DiaGenic has claimed a significant improvement in overall accuracy of a new version of its patented and CE-marked product, ADtect. The data, representing the fourth independent patient study to improve ADtect for blood-based diagnosis of Alzheimer's disease (AD), revealed an accuracy of 82 per cent of AD dementia versus matched control patients.
The higher diagnostic accuracy is obtained from a read-out of 20 genes derived from ADtect, which contains a larger (96) set of genes relevant for the diagnosis of AD. The same selected 20 genes were also tested in two cohorts of patients with amnestic mild cognitive impairment (MCI) that within two years developed AD (MCI/AD) and showed a prediction accuracy for MCI/AD of 70 to 74 per cent versus matched stable MCI (MCI that did not convert to AD). An additional separate 25 non-overlapping gene signature with improved overall prediction was identified predicting conversion from MCI to AD (MCI/AD) with accuracy of 81 per cent.
The results support previous findings that pre-dementia and dementia stages of AD can be identified with a low number of genes in blood evidenced by several independent studies. Conversion from MCI to AD dementia occurs at a rate of about 15 per cent per year and a simple blood test allowing for early diagnosis of AD that is already in the pre-dementia stage is of significant clinical interest.

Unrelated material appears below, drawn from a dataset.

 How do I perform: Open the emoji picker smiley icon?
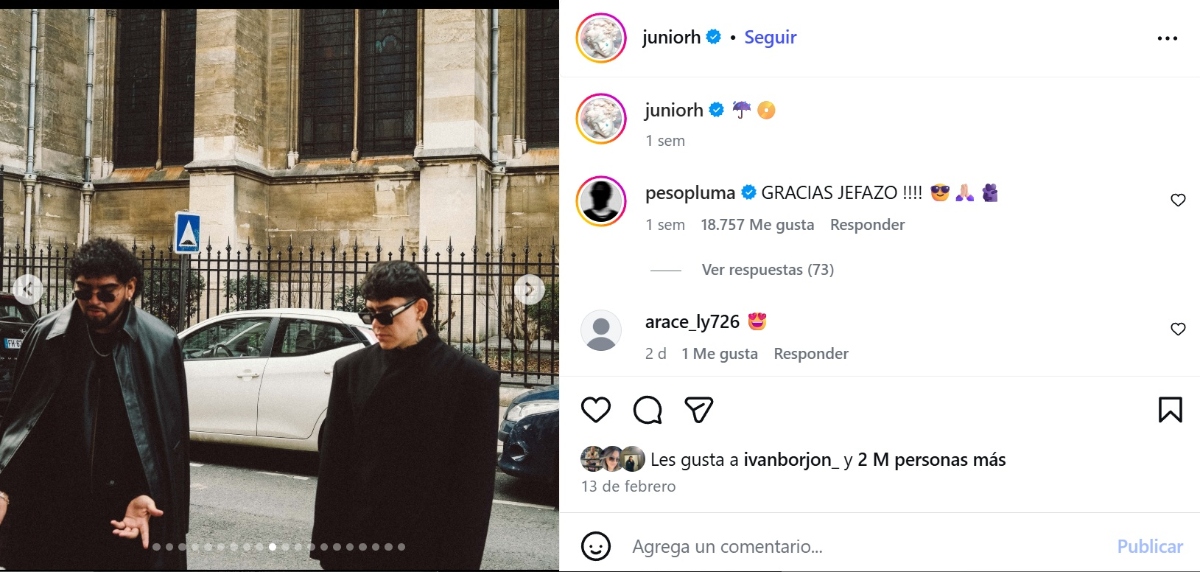click(x=596, y=546)
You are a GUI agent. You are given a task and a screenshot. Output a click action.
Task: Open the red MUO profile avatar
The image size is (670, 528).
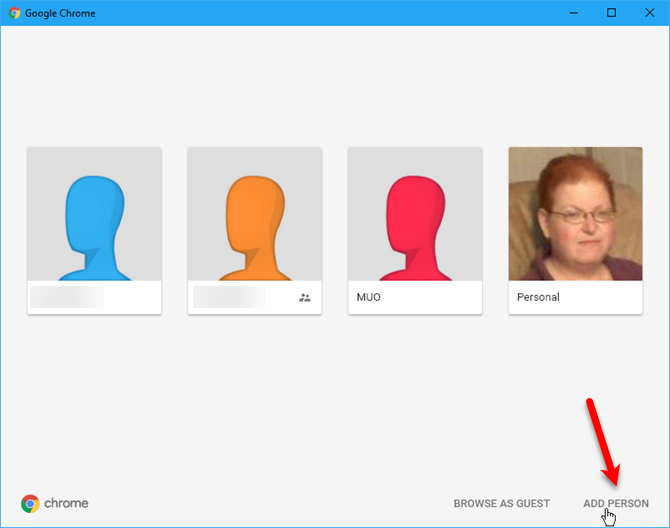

The increased accuracy of the ADtect test was obtained through an investigation that started with 1,152 genes, selecting only informative genes used in the previously approved ADtect, which includes 96 genes, to a 20-gene set for the improved ADtect. This selection process was done with new bioinformatic algorithms running all patient samples on a qPCR platform from Life Technologies.
Patient samples in the study included 25 patients with dementia in AD, 25 matched controls and 75 patients with MCI. This represents an extension of DiaGenic's previous study cohorts of more than 500 AD and MCI patients.